Renato Alessandro dos Santos

Das três recomendações que a mãe de Drummond deixou a ele — não guardes ódio de ninguém; compadece-te sempre dos pobres; cala os defeitos dos outros —, é essa última que não sai da cabeça. É um conselho inesquecível, que deveria ser grifado por todas as gerações que vêm pela frente. Você não acha? Mas há um problema: e nosso defeitos, o que vamos fazer com eles? Pense bem nisto: quem vai nos alertar sobre eles?

Somos todos cobertos de vícios e manias. Não adianta tapar o sol com a peneira. Defeitos. Você sabe: pessoas perfeitas não existem. Mas sabe que elas podem se tornar melhores, até porque a ideia era essa desde o início, quando a lida diária e oportuna começou, e o archote caiu nas suas mãos e, de quebra, três estações de sua vida foram subtraídas de sua idade; por isso, ao perguntarem sua graça e quantos anos tem, lembre-se que tudo começou com aquela corrida seminal de cotoveladas e dedos nos olhos, passando pelo tobogã, o Ferrorama e o mandiopã. Tudo para chegar até aqui, a essa sabedoria sempre em trânsito. 
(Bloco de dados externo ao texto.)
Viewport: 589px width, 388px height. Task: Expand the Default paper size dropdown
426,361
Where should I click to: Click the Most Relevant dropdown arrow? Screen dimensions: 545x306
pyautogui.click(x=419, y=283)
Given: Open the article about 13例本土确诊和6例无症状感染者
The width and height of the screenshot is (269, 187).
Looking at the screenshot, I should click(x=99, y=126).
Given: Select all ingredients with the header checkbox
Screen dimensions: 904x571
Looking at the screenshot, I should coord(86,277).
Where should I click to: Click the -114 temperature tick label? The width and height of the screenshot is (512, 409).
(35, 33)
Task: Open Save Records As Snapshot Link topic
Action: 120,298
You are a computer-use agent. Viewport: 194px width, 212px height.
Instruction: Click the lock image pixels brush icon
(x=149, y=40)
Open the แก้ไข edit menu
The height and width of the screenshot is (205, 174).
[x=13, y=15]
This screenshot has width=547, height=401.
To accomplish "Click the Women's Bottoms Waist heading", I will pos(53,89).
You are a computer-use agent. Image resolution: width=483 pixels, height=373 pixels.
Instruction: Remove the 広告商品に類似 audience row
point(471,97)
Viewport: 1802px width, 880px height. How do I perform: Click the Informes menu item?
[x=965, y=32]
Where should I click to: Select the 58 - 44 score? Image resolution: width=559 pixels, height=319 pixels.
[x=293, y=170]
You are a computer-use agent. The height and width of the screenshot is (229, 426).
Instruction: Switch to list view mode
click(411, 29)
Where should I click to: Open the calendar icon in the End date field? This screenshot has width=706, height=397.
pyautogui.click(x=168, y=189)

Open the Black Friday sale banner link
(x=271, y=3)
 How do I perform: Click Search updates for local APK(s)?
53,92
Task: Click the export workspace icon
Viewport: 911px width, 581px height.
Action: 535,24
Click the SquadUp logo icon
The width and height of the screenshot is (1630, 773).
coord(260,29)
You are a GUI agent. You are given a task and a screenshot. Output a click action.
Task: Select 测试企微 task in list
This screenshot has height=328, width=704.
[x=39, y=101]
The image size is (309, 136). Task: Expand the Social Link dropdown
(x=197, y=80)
Agora que tudo recomeça, longe de desejar sempre a mesma coisa, por que não acrescenta esse conselho da mãe de Drummond à carroceria? Estamos sempre pela metade do caminho. Não há por que pensar diferente. E já que estamos aqui, no mínimo aprendendo algo, vamos jogar os dados e esperar que a sorte nos dê uma piscadela. Adiante, adiante. Mas, cuidado: à medida que os sinos dobram, o tempo parece encurtar numa dimensão oposta àquela de quando seus dentes eram brancos como cirandinha, e o sol parecia sempre querer quedar-se antes do inevitável. Era você ali na rua, brincando, alheio ao tempo que fluía.

E que flui.

E mais um ano chega ao fim, enquanto outro calendário vai parar na lixeira. Torça para que tudo fique como está — se a boa sorte o acompanha — ou para que o futuro lhe reserve um dia melhor — se o ano que foi embora não foi bom —, mas lembre-se de que você nunca precisa ser a-perfeição-em-pessoa coisa nenhuma. Problema algum nisso. É melhor que viva la vida loca, e de preferência o mais longe possível de bulas de remédios, jogando os olhos acesos adiante, iluminando tudo, enquanto T.U.D.O. é possível. 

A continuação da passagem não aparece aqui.